I picked out a lump of lobster meat and ate it by itself. There was so much shoved into the hoagie bun, it threatened to fall completely out every time I tried to take a bite. I now understood why they included a fork on the tray.
At the table across from us, the teenagers shrieked as a sea-gull swooped in to steal a bit of bread from an abandoned lobster roll. We watched them situate themselves again around the table, settling into a conversation about their senior year.

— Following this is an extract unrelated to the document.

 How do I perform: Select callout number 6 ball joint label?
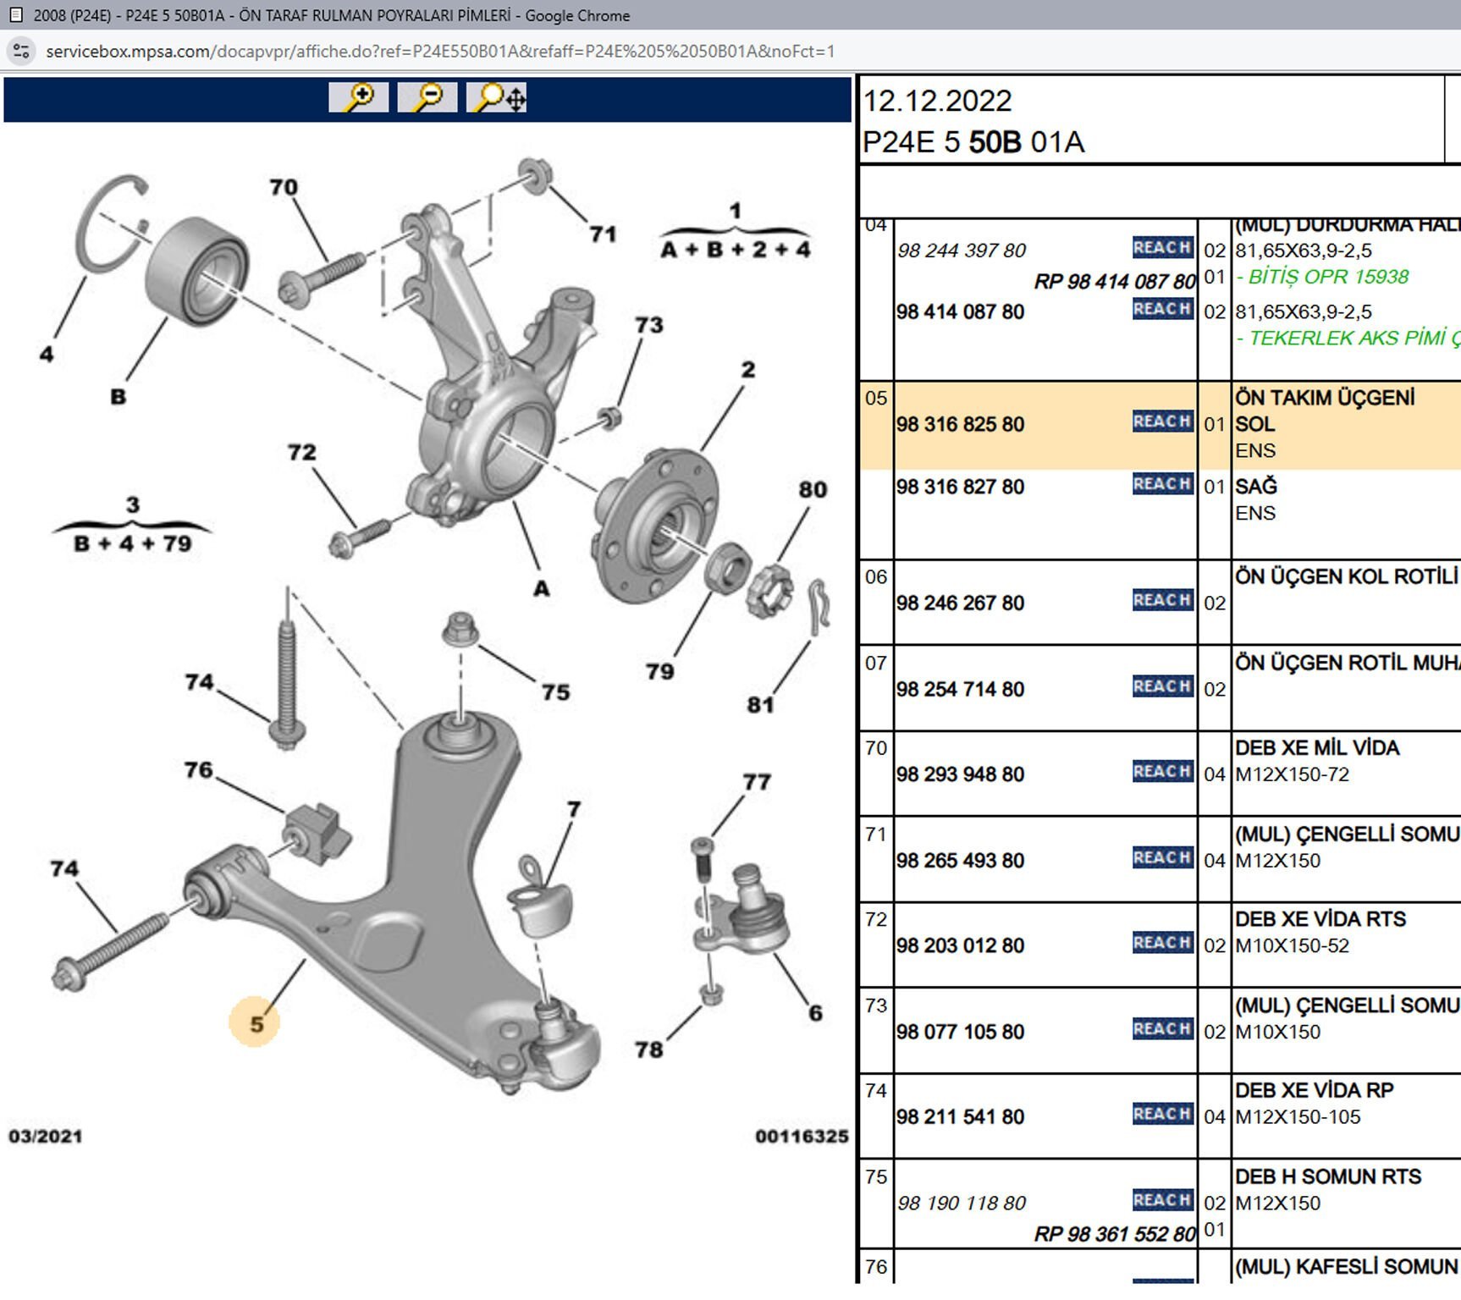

“So what brings you to Lilymoor?” I heard Oliver ask, propping his chin up on his hand. I blinked, surprised at his bluntness. He took a sip of Diet Coke as he waited for my answer.
“Work,” I said honestly.
He resisted the urge to roll his eyes again. “Sure, but you volunteered for this, right? I mean, Lala was going on and on about how you came highly recommended from the NYBG.”

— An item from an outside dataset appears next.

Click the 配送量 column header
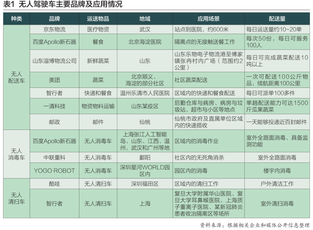This screenshot has height=230, width=313. [277, 19]

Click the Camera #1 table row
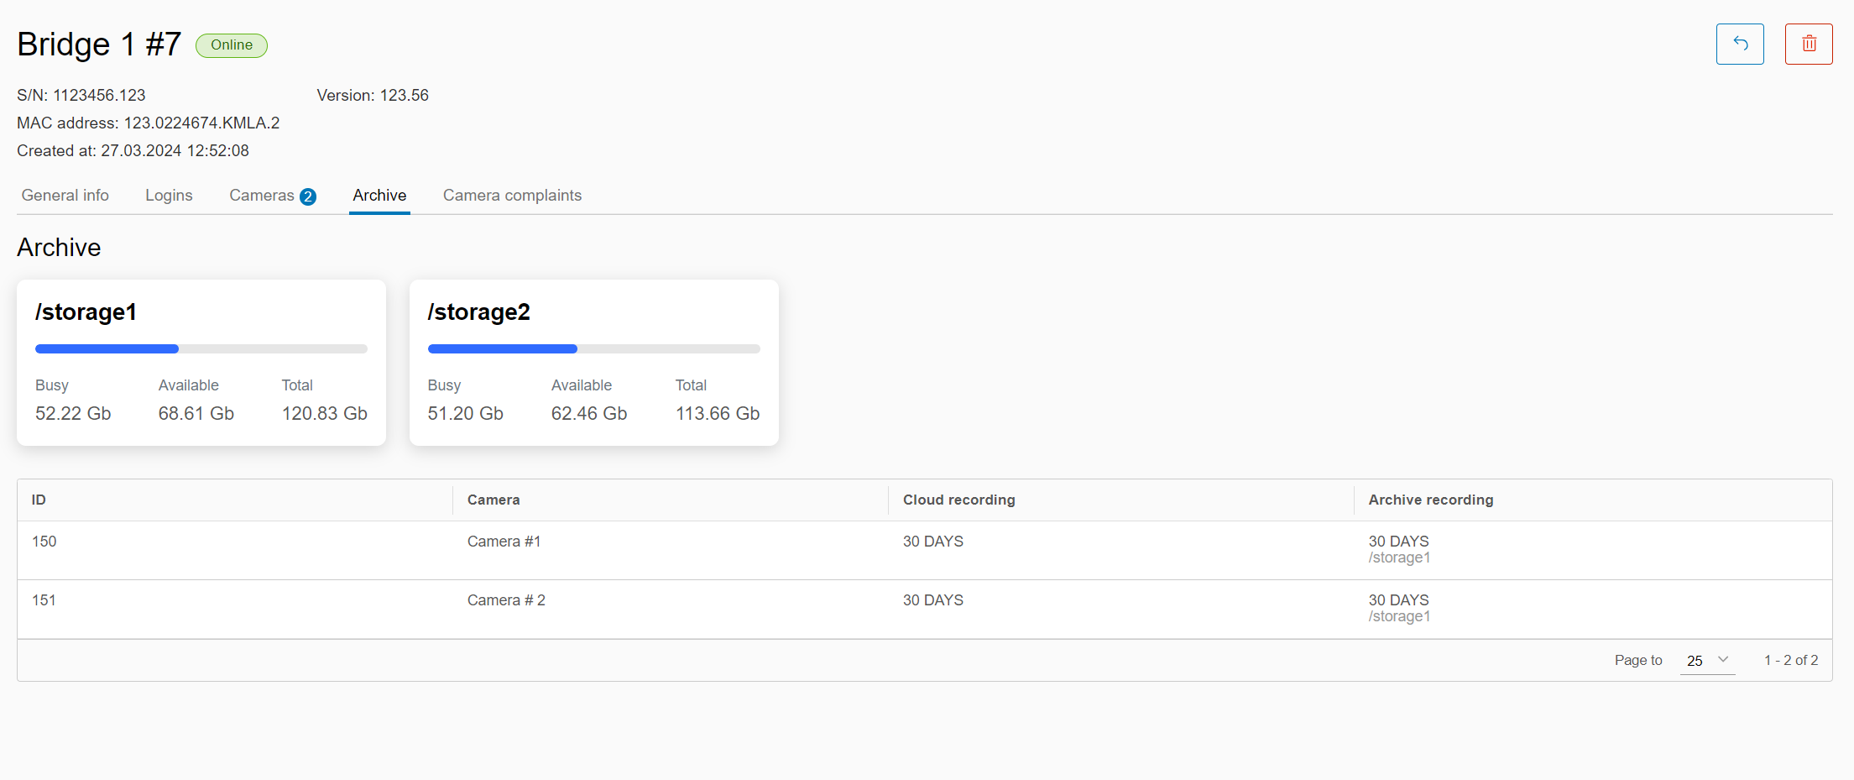point(504,542)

Ah. That. I shrugged, taking the fork and deciding to pick through the lobster meat like a bird instead, at least until I could eat the entire thing without half of it falling onto the tray.

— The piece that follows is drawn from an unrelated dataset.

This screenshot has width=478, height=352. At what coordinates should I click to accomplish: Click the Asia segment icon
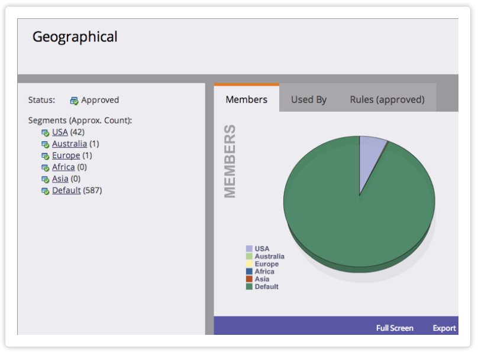click(45, 179)
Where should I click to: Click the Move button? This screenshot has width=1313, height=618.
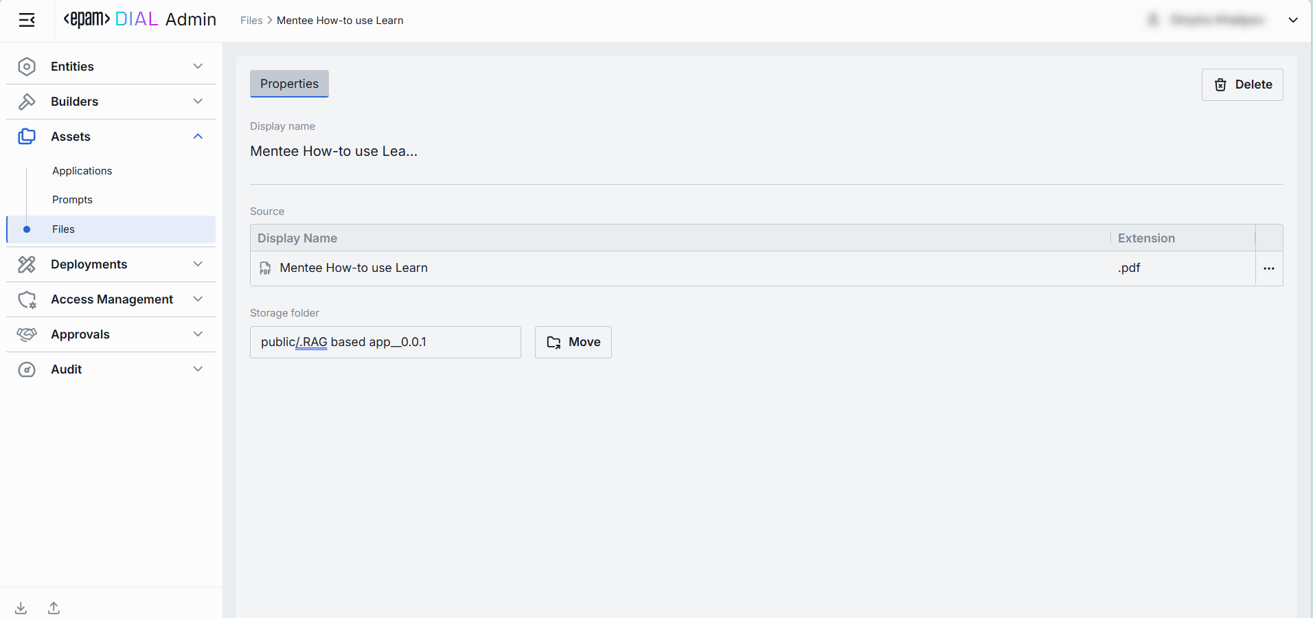click(x=573, y=342)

He wasn’t letting it go, though. “Is it the pretty flowers? The hedges? The goose?”
That made me laugh. “Definitely the goose.”
“I knew it.” He shook his head. “It’s always the goose. Everyone loves the goose.”
“What brings you to Lilymoor?” I echoed.
If he was surprised by the reverse question, he didn’t let it show as he took a sip of his Diet Coke, prolonging the answer. “What do you think?” Then his gaze flicked up to mine. Here, in the shade, his eyes were the color of freshly tilled earth, soft and brown and deep.
I shook my head. “I think you’re dodging.”
He gave a puff of a laugh. “I guess I am.” He rubbed his thumb against the outside of the soda cup, wiping away the condensation. “I love my aunt. I should have been here sooner—I know I should have.”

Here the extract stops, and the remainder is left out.